There are countless scenarios that we need to exchange data between different systems, implemented in different languages and technologies. Even in the same system, when implementing data exchange between the backend and the frontend we face the need to convert the language data types to another format and then do the oposite when the data arrives in the other side of the wire.
A very simple and flexible format that seems to fit most of our needs is
the JavaScript Object Notation, or simple json
. It is very hard to
find a programming language these days that does not support it, even
the low level ones, like C, C++, etc.
Json is enough when we need to exchange data types like integers,
doubles, strings, lists and hash tables. The problem starts when we need
to exchange a complex data type. And it's the exact aim of this
document: providing an API to extend the json
library to make it easy
to register new serializers and new deserializers.

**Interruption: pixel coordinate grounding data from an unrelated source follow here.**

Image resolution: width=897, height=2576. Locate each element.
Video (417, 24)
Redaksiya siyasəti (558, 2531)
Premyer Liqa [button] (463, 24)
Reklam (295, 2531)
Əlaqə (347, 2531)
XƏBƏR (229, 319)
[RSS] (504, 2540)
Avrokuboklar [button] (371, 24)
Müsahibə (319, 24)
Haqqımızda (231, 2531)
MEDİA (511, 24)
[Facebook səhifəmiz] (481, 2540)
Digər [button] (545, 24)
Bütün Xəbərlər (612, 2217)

Before talking about how to serialize or deserialize a data type, it is
important to know how we identify the type of a complex python
object. Let's start with the basic ones. The number 1
is just an
instance of the built-in class int
. The literal "stuff"
is
translated to something like str("stuff")
and is an instance of the
str
class. Lists and dictionaries are the same:
mylist = [1, 2, 3]
isinstance(mylist, list) # Yeah, it's an instance of the list class
mydict = {"a": 1, "b": 2}
isinstance(mydict, dict) # Also, it's an instance of the dict class
But what about a home made class? Like this this one:
class A(object):
def __init__(self):
self.myint = 42
self.mystr = "nothing special"
self.mylist = [self.myint, self.mystr]
As we know, python classes are also python types. So, if you create
a new instance of A()
, let's say, like this: a = A()
. You can say
that the type of the a
variable is A
, just like the type of 1
is
int
. In other words, the built-in function isinstance()
will tell
you if an instance type is equals to a given type/class.
So, the json
module knows how to deal with these built-in types, but
it does not understand the complex types. Have you tried to dump a
datetime.datetime
instance with the json
library? Here's what you
get:
Traceback (most recent call last):
File "<stdin>", line 1, in <module>
(...)
File ".../encoder.py"
raise TypeError(repr(o) + " is not JSON serializable")

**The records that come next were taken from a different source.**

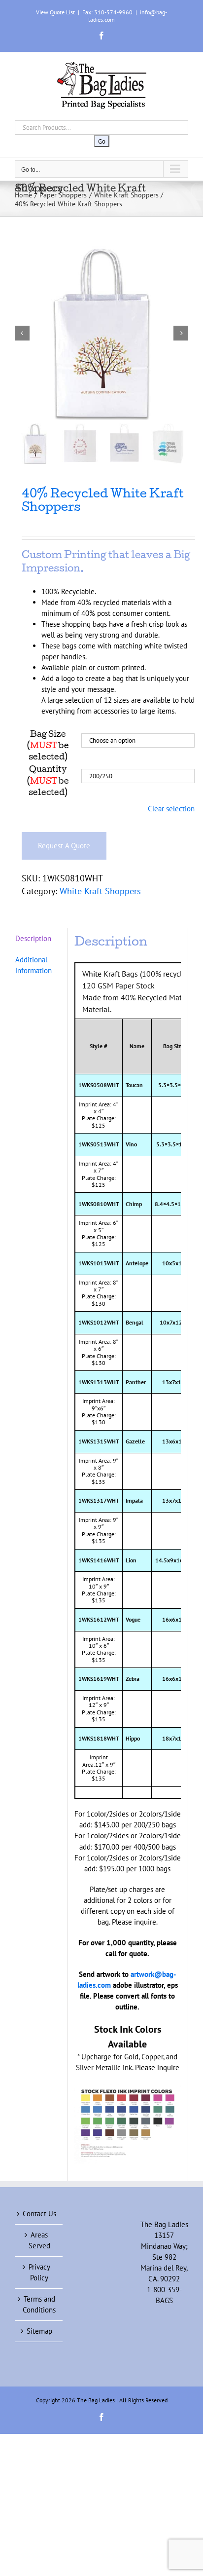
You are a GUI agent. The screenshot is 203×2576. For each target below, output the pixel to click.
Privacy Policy (39, 2272)
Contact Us (39, 2213)
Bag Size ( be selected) (48, 746)
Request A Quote (64, 845)
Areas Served (39, 2240)
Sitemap (39, 2331)
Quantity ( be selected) (48, 781)
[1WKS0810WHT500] (101, 333)
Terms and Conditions (39, 2304)
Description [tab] (33, 938)
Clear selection (171, 808)
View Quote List (55, 12)
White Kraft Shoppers (100, 891)
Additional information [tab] (33, 965)
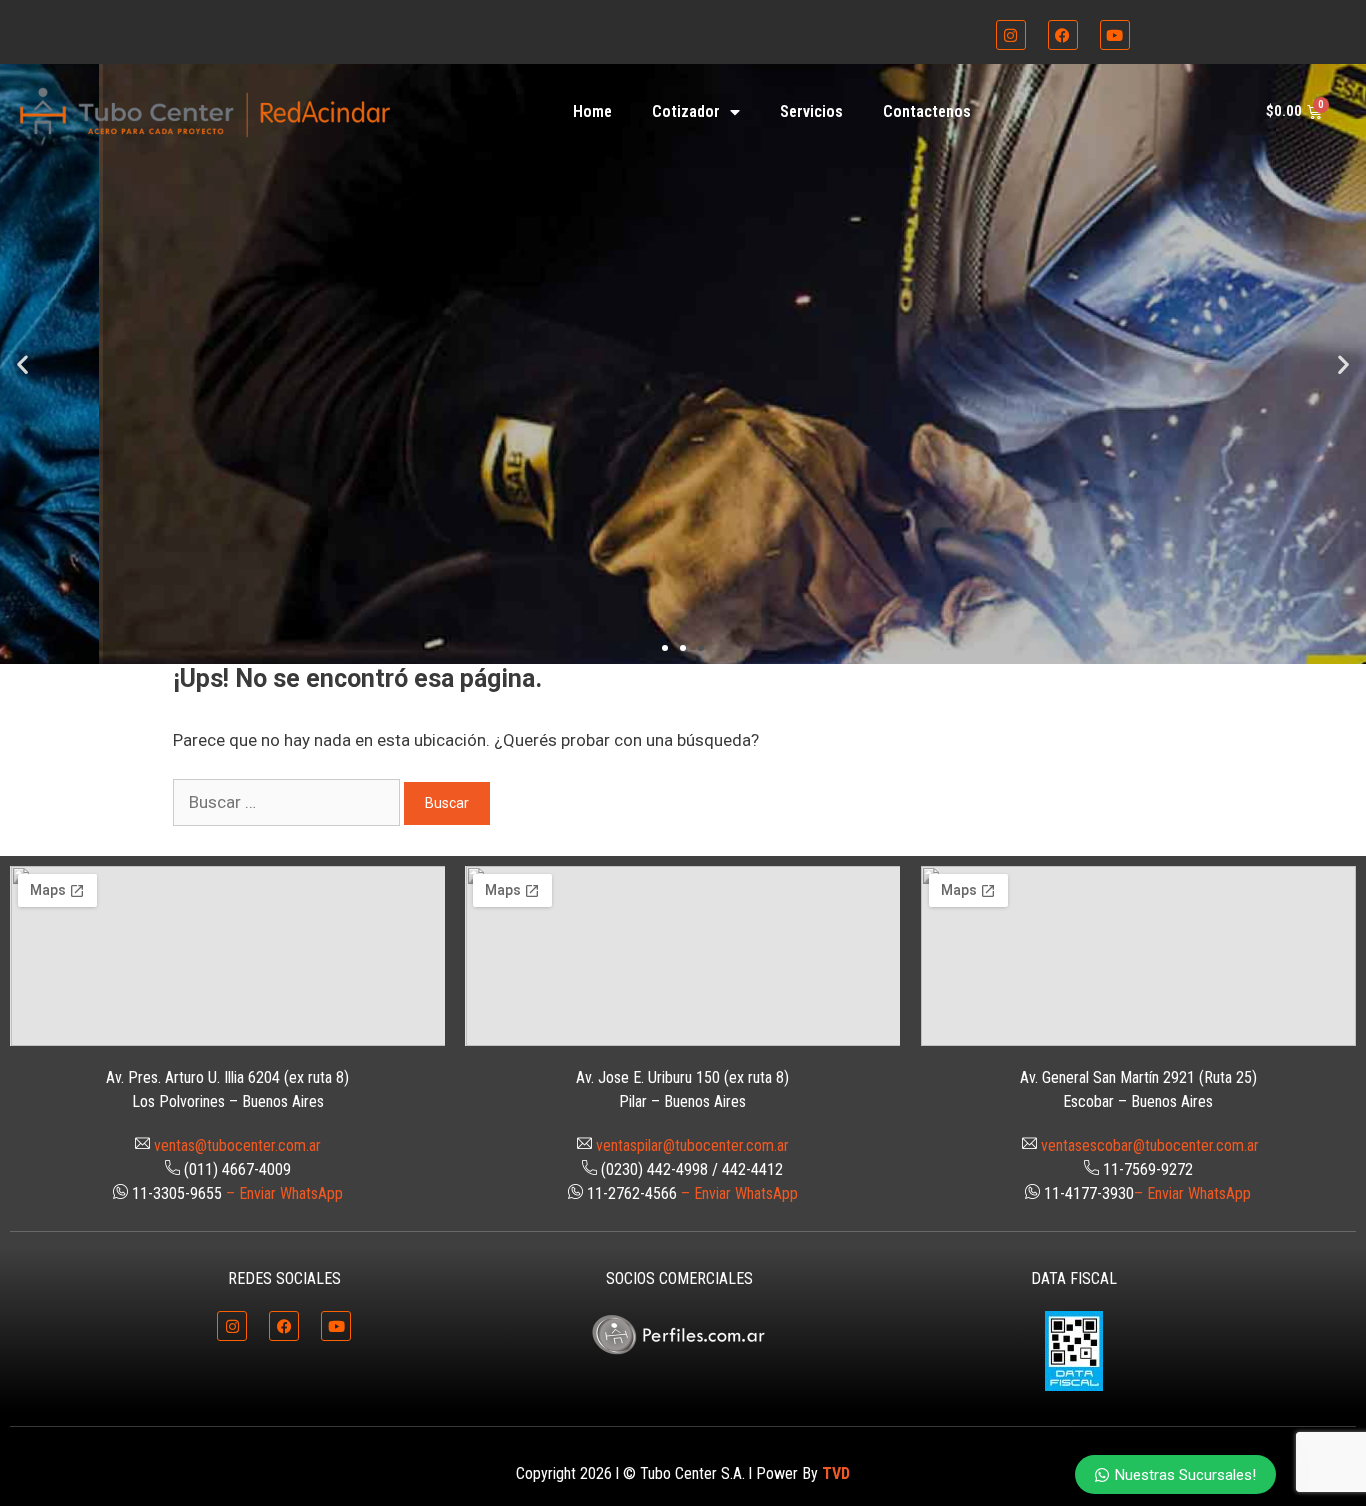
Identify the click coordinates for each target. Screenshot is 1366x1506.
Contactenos (927, 111)
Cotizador (686, 111)
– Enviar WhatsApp (284, 1193)
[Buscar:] (288, 802)
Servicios (811, 111)
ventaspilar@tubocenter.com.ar (692, 1145)
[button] (22, 363)
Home (592, 111)
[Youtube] (1115, 35)
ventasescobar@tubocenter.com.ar (1150, 1145)
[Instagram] (1011, 35)
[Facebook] (1063, 35)
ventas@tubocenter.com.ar (237, 1145)
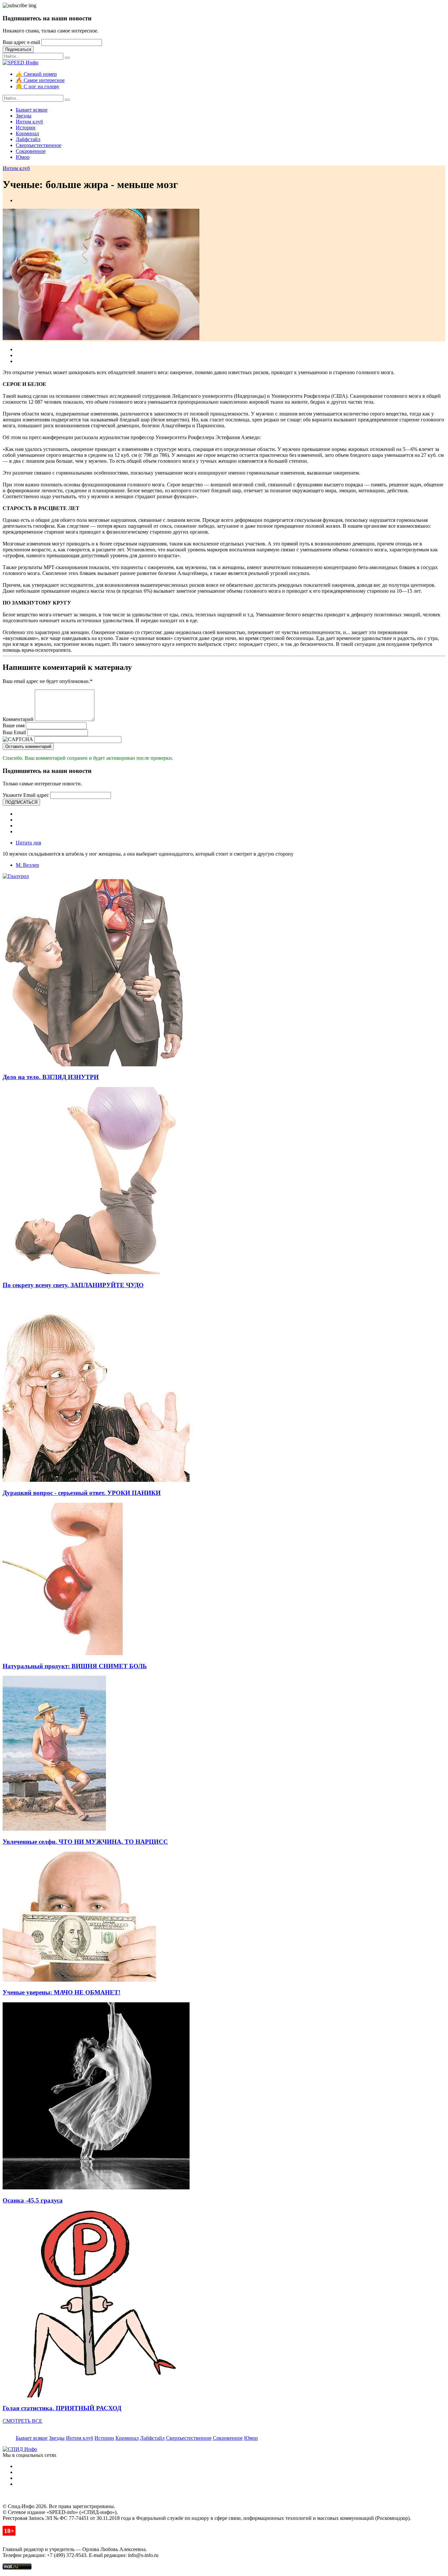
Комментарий (18, 719)
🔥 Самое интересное (40, 80)
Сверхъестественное (38, 145)
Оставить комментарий (28, 746)
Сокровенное (31, 151)
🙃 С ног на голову (37, 86)
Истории (25, 127)
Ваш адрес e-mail (21, 42)
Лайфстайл (28, 139)
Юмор (23, 157)
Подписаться (18, 49)
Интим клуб (29, 121)
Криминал (27, 133)
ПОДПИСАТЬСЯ (21, 802)
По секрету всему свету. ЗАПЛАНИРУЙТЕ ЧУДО (73, 1285)
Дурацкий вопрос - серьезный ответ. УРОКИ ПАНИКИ (82, 1492)
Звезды (23, 115)
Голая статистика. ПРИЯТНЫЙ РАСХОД (62, 2408)
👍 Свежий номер (36, 74)
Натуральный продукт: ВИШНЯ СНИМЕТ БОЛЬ (75, 1666)
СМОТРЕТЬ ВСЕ (22, 2421)
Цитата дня (28, 842)
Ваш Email (14, 732)
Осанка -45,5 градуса (33, 2200)
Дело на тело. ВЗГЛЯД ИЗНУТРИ (51, 1077)
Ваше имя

TypeError: datetime.datetime(2012, 8, 22, 12, 19, 12, 577078) is not JSON serializable
It happens because the json
library doesn't know how to deal with
these objects. A simple fix would be doing something like this:
>>> import json
>>> def converter(val):
... if isinstance(val, datetime):
... return val.isoformat()
... raise TypeError
...
>>> date = datetime(2012, 8, 22, 12, 23)
>>> json.dumps({'a': 'b', 'b': date}, default=converter)
'{"a": "b", "b": "2012-08-22T12:23:00"}'
Instead of creating a module with all the types that you are willing to support in your system, this spec suggests the introduction of an API that register types and their handlers.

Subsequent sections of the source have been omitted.